CSJ, or Corpus of Spontaneous Japanese, is a large-scale annotated corpus of spontaneous Japanese. CSJ is an outcome of Japan's national priority-area research project known as Spontaneous Speech: Corpus and Processing Technology (1999-2003) [PDF | 88KB] supported by the Ministry of Education, Culture, Sports, Science and Technology. This is a collaborative work of the National Institute for Japanese Language (NIJLA), the Communications Research Laboratory (CRL), and the Tokyo Institute of Technology (TITech). The project supervisor is professor Sadaoki Furui of TITech.
3. The size and structure of CSJ
3.1 The whole corpus
The whole CSJ contains about 650 hours of spontaneous speech that correspond to about 7000k words. All these speech material are recorded using head-worn close-talking microphones and DAT, and down-sampled to 16kHz, 16bit accuracy.
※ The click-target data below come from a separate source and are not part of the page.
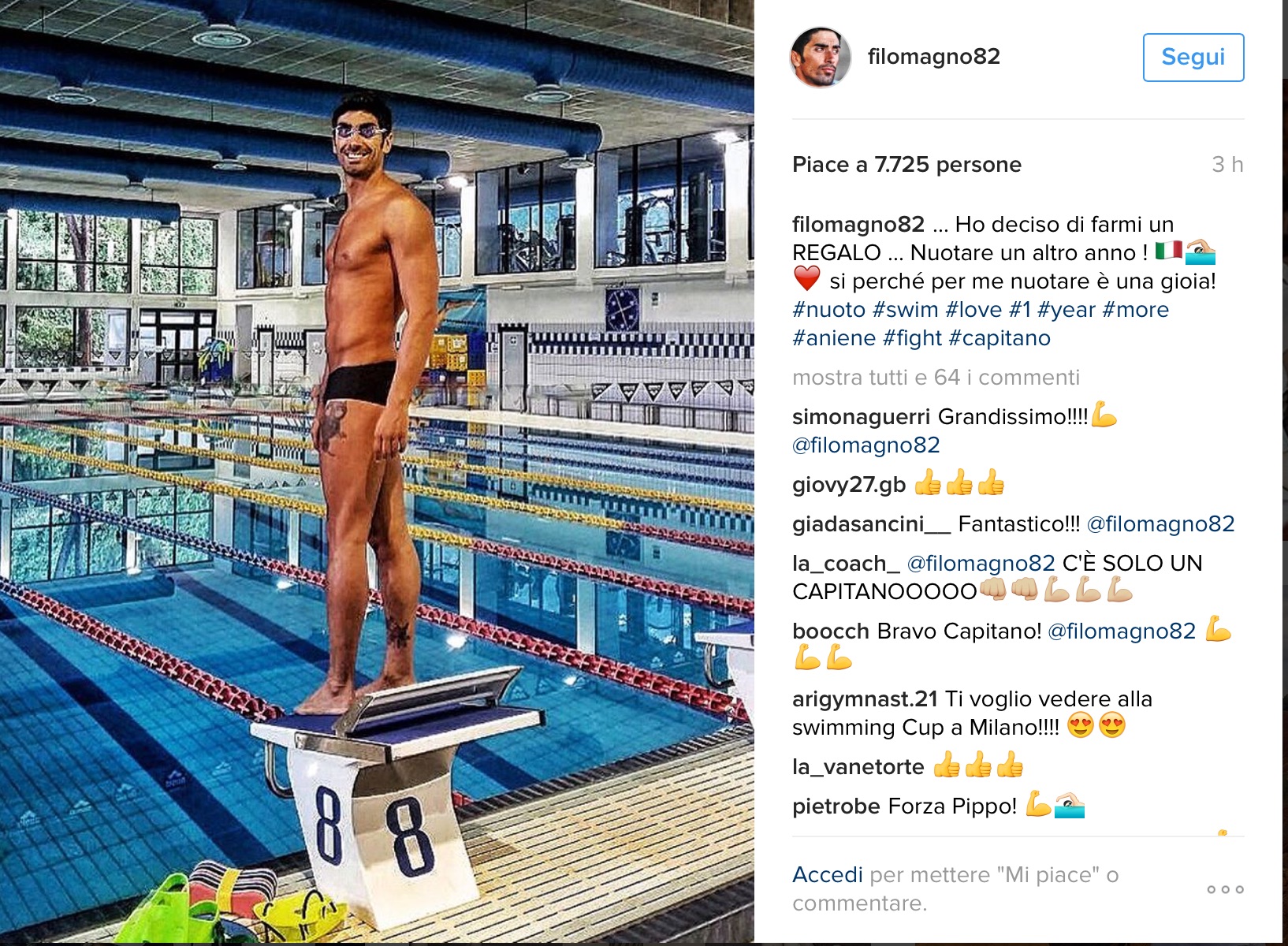Expand all 64 comments via "mostra tutti"
This screenshot has width=1288, height=946.
tap(936, 378)
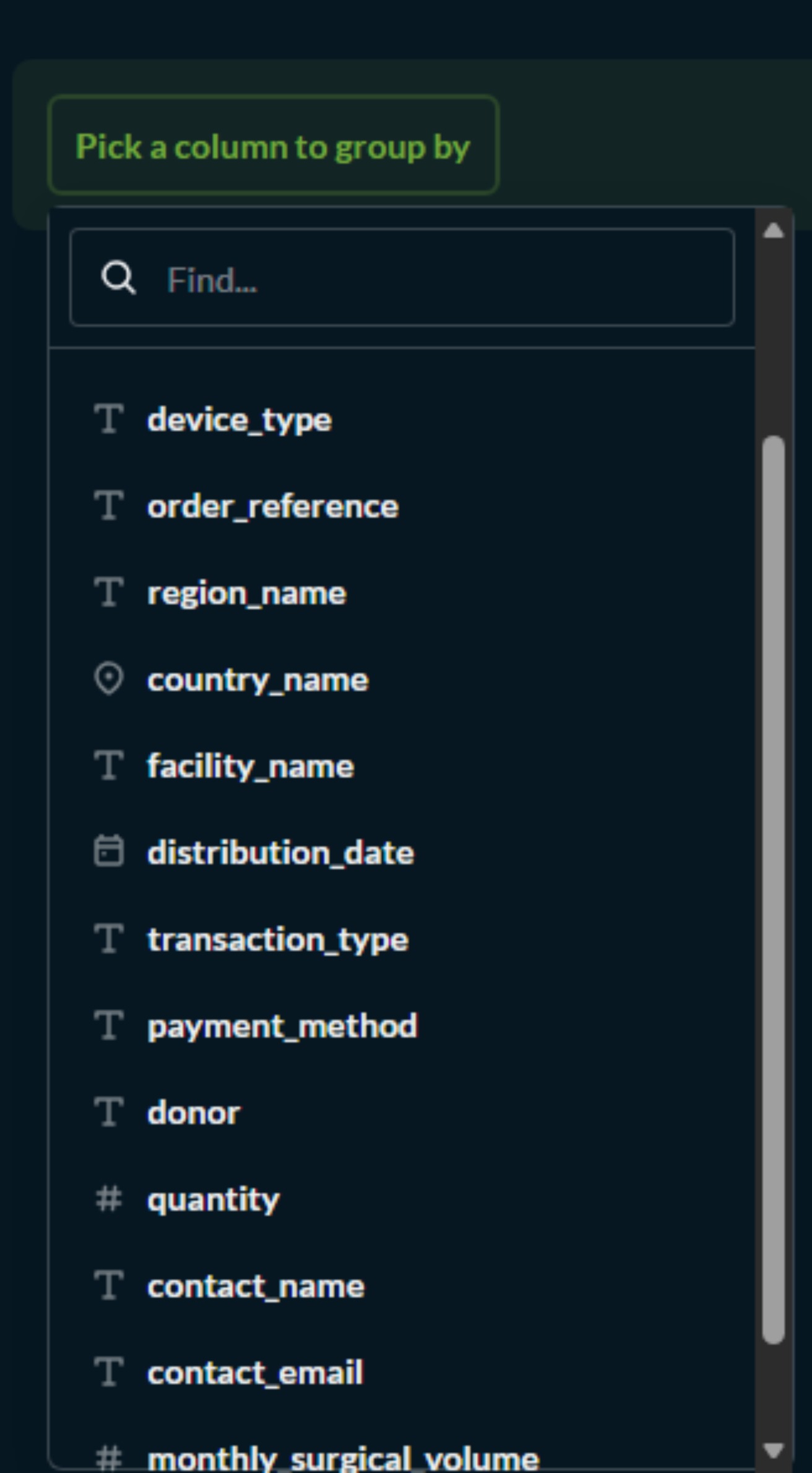Select the device_type column
Image resolution: width=812 pixels, height=1473 pixels.
(x=240, y=419)
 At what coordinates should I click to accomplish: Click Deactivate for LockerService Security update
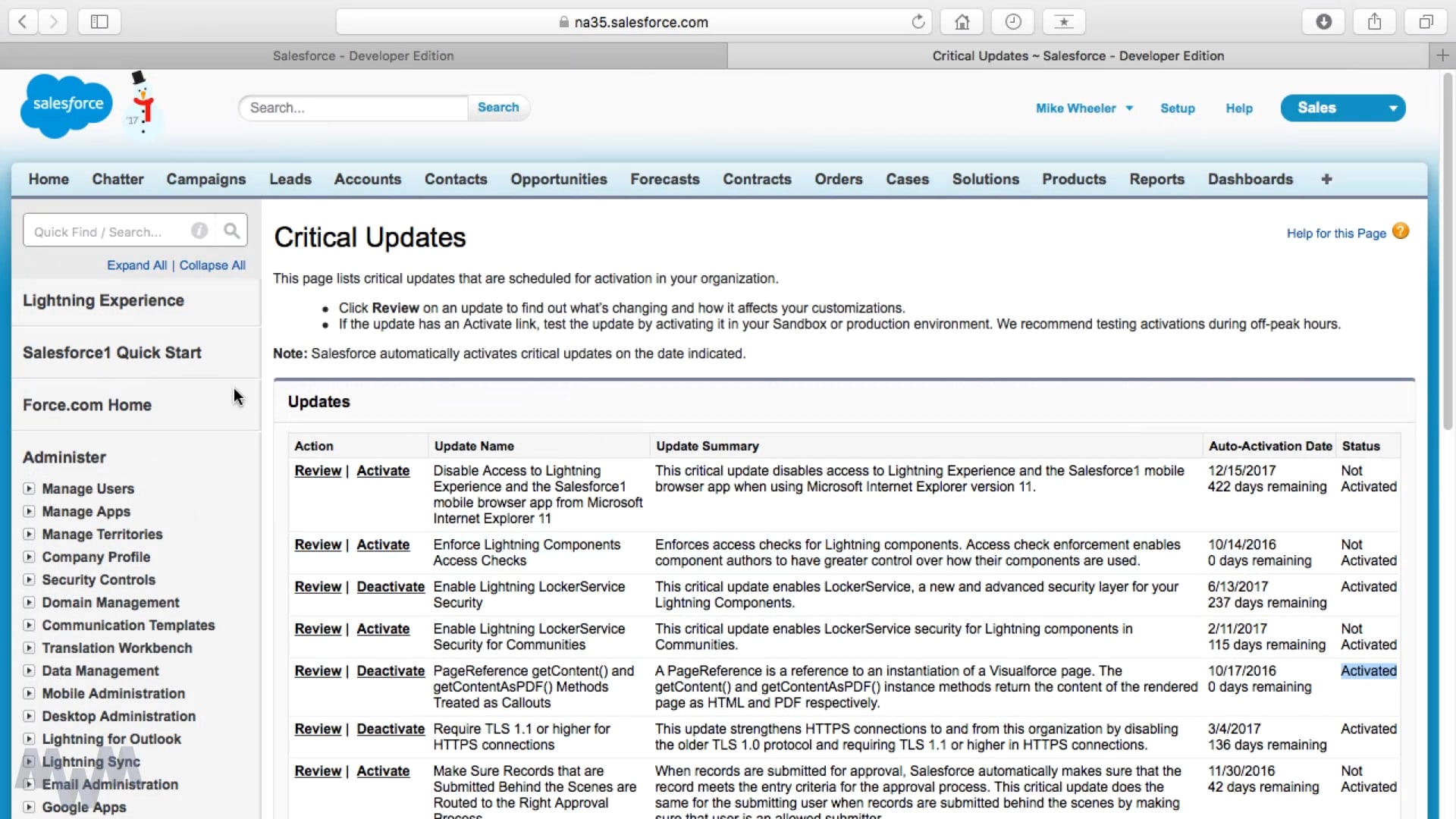391,587
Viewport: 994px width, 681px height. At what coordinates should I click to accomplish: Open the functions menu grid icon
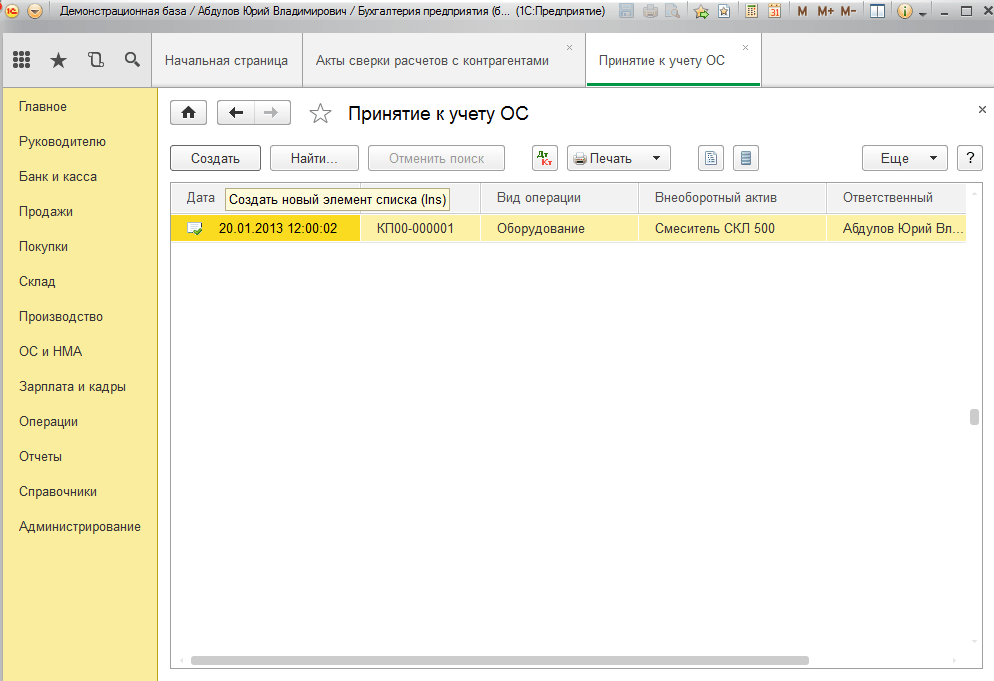21,60
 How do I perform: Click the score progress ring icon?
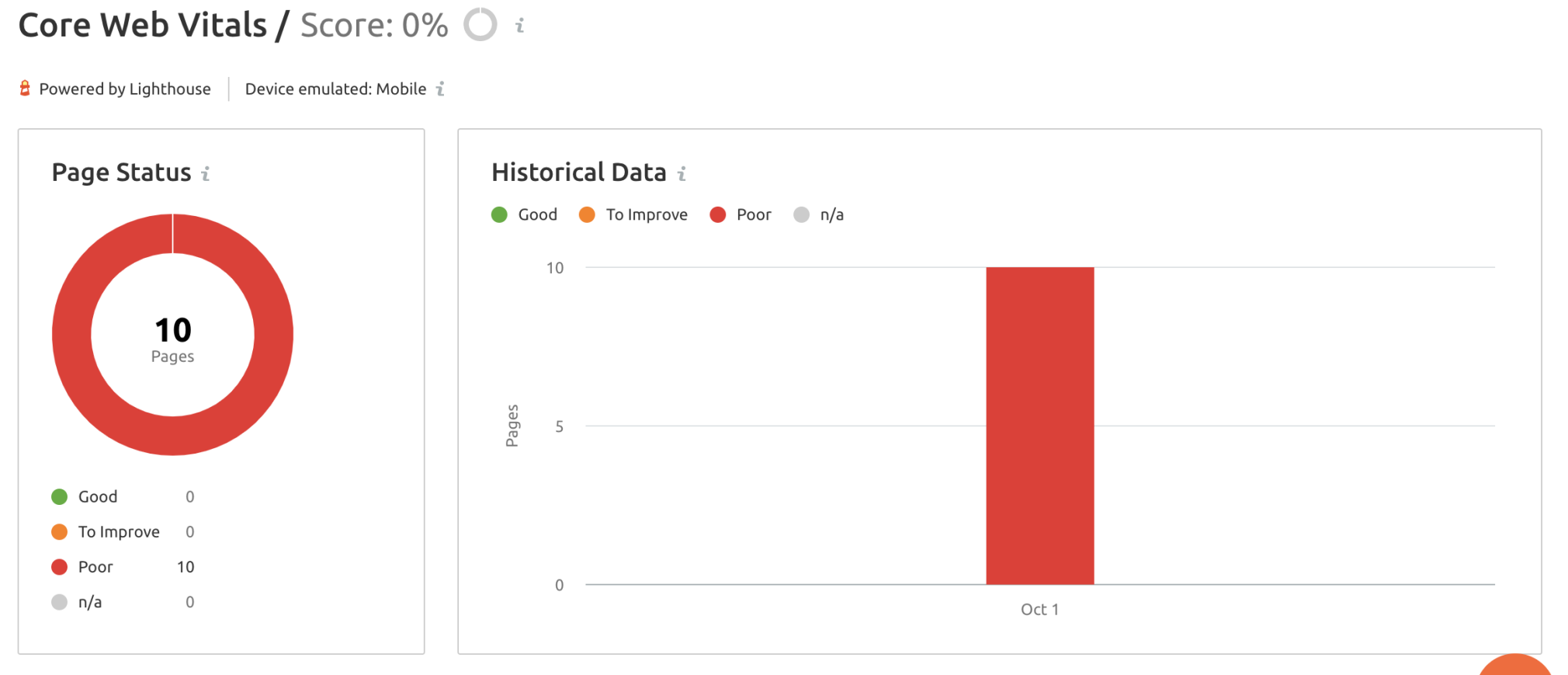[480, 24]
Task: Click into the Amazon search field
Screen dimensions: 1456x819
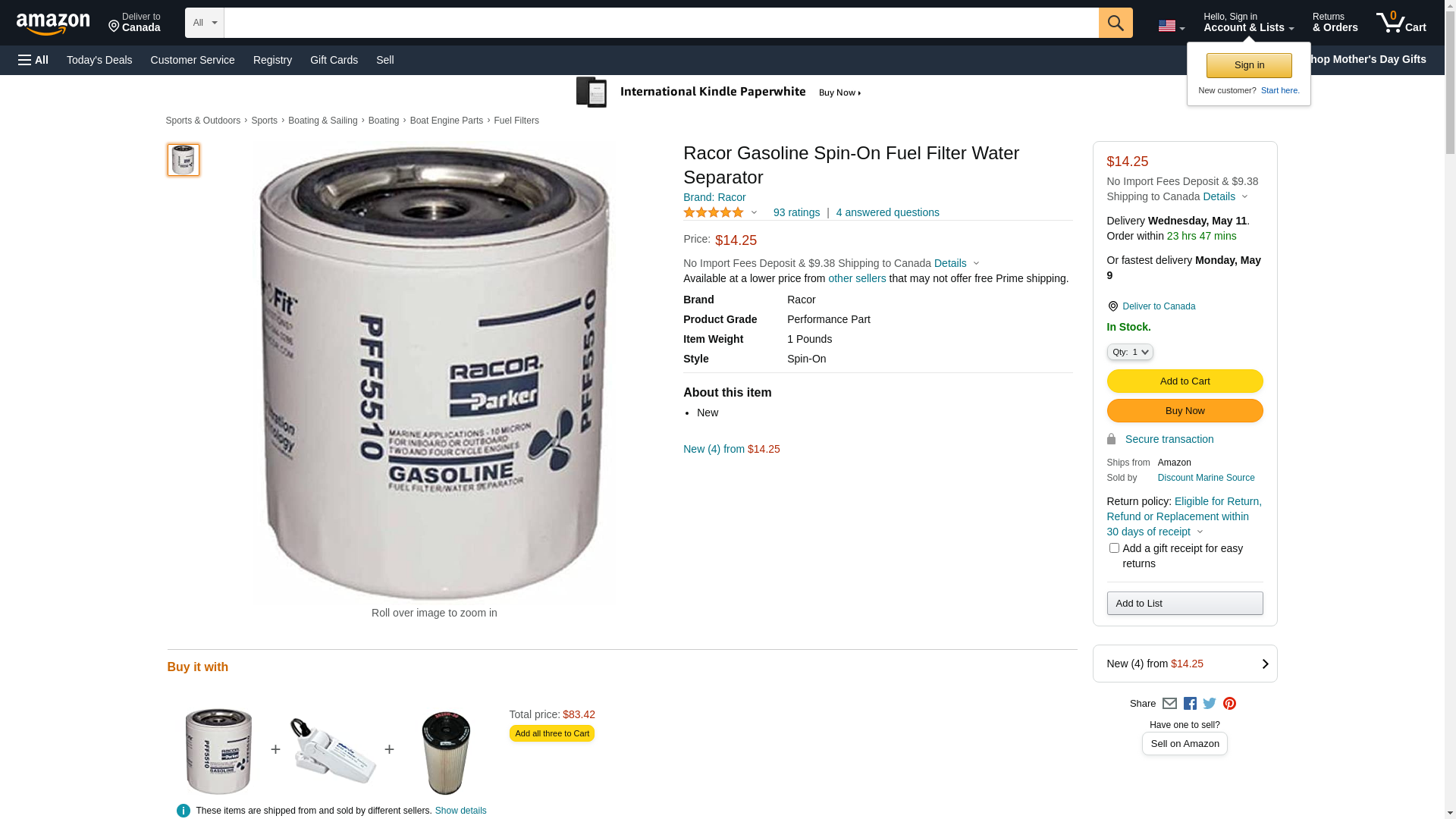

The speech material is transcribed using a two-way transcription scheme designed especially for CSJ. Also, POS (part-of-speech) analysis based upon two different kinds of 'word' is applied for the whole corpus.
3.2 The Core
There is a true subset of CSJ, called the Core, which contains about 500k words or 45 hours of speech. Core is the part of CSJ to which we concentrate the cost of annotation. In addition to the two-way transcription and two-way POS analysis, segment label, intonation label, and other miscellaneous annotations are provided for the Core.